DECISION RE CLAIMANT’S CURE CLAIM
BURTON PERLMAN, Bankruptcy Judge.
This matter arises in the jointly administered bankruptcy cases of Cincinnati Entertainment Associates, Ltd. (hereafter “CEA”), Cyclones Hockey Club, LP, and CEA Holdings, LLC (hereafter collectively “Debtors”). By order entered April 24, 2001, this court authorized the public auction sale of substantially all of Debtors’ assets. In that order, provision also was made for the assumption and assignment of certain executory contracts or unexpired leases. In connection with such assumption and assignment, the court set a bar date of May 25, 2001 by which cure claims with respect to assumed executory contracts and/or leases were required to be filed. On May 22, 2001, the Hamilton County Board of County Commissioners (hereafter “Claimant”), timely filed a cure claim asserting that it is due the amount of $47,161.00 on account of a pre-petition default in a lease agreement running between itself and Debtors.
This court has jurisdiction of this matter pursuant to 28 U.S.C. § 1334(b) and the General Order of Reference entered in this district. This is a core proceeding arising under 28 U.S.C. § 157(b)(2)(A) and (B).
We find the following facts. There are two sports arenas in the City of Cincinnati [855]*855located on the banks of the Ohio River. One is presently known as Cinergy Field and had been used for both the professional football and baseball teams of Cincinnati. The other, now known as Firstar Center, is located to the east of Cinergy Field. Prior to its sale in the present bankruptcy case, it was owned by CEA. The Firstar Center is an enclosed arena, housing a hockey team. Various concert and other special events are also held there. Ciner-gy Field is owned by Hamilton County, and includes extensive parking facilities on several levels. Until recently, Cinergy Field included ,a plaza level which was connected by a walkway directly to Firstar Center, providing access from parking at Cinergy Field to attendees at Firstar Center. The parking in this area of Cinergy Field parking was identified as Lot 6. The parking at Lot 6 was made available to the attendees at Firstar Center pursuant to a certain Lease Agreement. That Lease Agreement was dated January 1,1974, and had been entered into between the City of Cincinnati and the Cincinnati Coliseum Company. In the course of time, the original parties to the Lease Agreement were replaced by Claimant in place of the City of Cincinnati (effective September 26, 1996), and Cincinnati Coliseum Company by CEA, one of the Debtors herein (dated February 10, 1987). The Lease Agreement by its terms related to construction of the new facility, now Firstar Center, and the .making available for that stadium of existing parking facilities at what is now Cinergy Field. The Lease Agreement states that the leased parking facilities “are generally unused at the times” when Firstar Center would be in operation.

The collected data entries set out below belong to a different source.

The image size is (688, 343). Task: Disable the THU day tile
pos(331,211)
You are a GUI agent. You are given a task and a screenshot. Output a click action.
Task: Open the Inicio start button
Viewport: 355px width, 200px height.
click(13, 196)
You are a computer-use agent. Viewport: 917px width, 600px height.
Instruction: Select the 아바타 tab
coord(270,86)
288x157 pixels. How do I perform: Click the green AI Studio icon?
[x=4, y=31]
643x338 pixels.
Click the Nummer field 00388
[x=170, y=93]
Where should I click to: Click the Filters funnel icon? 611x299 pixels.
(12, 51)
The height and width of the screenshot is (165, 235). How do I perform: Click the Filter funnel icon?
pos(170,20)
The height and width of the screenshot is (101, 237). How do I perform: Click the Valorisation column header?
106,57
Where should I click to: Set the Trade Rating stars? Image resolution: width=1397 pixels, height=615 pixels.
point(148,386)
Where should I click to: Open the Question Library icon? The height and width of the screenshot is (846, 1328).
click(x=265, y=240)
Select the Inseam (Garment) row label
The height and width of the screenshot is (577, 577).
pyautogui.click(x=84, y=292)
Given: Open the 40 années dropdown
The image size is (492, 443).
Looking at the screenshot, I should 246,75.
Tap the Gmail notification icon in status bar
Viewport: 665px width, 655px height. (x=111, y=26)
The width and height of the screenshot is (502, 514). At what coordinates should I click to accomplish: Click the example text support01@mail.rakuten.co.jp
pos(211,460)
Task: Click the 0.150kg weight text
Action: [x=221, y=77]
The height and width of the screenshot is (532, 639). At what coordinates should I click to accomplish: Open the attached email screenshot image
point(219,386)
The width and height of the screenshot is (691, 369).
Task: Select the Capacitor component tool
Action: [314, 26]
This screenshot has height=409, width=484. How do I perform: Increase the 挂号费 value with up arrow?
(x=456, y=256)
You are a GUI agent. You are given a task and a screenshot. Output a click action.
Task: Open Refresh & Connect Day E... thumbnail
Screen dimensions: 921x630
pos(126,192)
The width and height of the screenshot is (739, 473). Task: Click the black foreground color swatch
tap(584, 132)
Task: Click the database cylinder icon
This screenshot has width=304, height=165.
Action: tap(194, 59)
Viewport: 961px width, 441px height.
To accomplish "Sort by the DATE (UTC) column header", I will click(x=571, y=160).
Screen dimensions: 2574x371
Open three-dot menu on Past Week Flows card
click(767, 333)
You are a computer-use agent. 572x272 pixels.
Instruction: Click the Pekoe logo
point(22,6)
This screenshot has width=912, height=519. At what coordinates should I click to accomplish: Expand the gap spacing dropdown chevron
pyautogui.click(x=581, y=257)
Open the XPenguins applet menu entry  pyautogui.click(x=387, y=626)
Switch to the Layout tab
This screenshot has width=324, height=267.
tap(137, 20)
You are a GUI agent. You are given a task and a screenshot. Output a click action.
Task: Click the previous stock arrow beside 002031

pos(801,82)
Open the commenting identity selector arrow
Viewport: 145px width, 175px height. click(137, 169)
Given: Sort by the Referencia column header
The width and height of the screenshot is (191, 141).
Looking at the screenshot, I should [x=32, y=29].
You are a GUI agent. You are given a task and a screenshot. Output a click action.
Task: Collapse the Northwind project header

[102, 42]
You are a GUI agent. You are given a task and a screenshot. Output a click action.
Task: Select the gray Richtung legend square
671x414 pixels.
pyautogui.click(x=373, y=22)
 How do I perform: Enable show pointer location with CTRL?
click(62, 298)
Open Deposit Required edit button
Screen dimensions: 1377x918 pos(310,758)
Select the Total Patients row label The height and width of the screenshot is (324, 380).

Of recent years it has been decided to upgrade the athletic facilities at the river front in Cincinnati. For that purpose, a new football stadium was built on the river front at some distance to the west of Cin-ergy Field. It has also been decided to build a new baseball stadium. This is being built in the space between Cinergy Field and Firstar Center. During the process of construction of the new baseball facility, baseball will continue to be played at Cinergy Field, but it has been necessary to remove a portion of the stands at Ciner-gy Field in order that construction of .the baseball field may proceed. In addition to the demolition of a portion of Cinergy Field stands, that portion of the plaza level surrounding Cinergy Field has, together with the walkway to Firstar Center, been demolished. With this demolition, a significant portion of the parking at Cinergy Field, Lot 6, has disappeared. Prior to that demolition, however, Claimant built a new facility, the East Garage to the east of Firstar Center.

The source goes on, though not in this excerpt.